*** Exercise data Section Begins ***
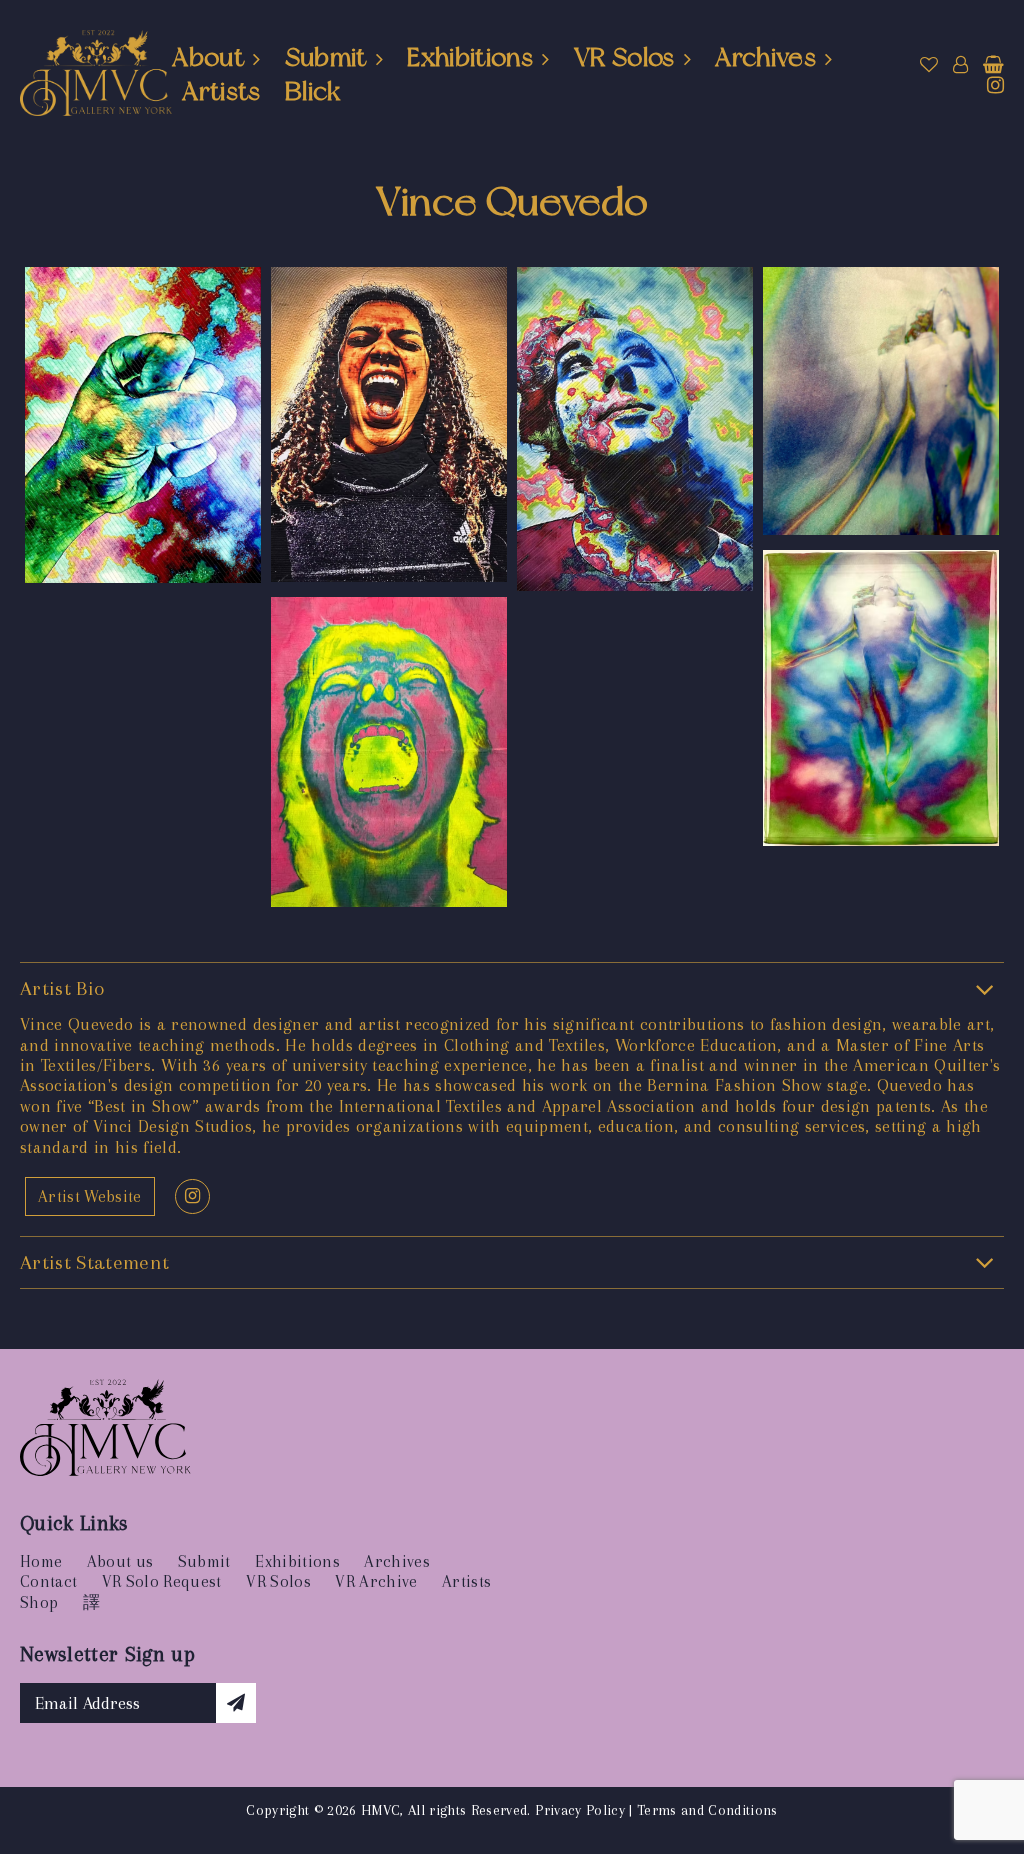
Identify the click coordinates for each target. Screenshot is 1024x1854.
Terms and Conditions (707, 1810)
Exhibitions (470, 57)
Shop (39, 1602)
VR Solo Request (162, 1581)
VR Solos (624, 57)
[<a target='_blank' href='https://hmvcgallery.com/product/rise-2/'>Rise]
*** Exercise data Section Ends ***
■ **Exercise aim**: Only the pictures should be left out; the rest of the material above must be repeated exactly.

■ **Solution to the problem**:
Identify the click coordinates for each target. Screenshot is 1024x1854.
Terms and Conditions (707, 1810)
Exhibitions (470, 57)
Shop (39, 1602)
VR Solo Request (162, 1581)
VR Solos (624, 57)
[<a target='_blank' href='https://hmvcgallery.com/product/rise-2/'>Rise]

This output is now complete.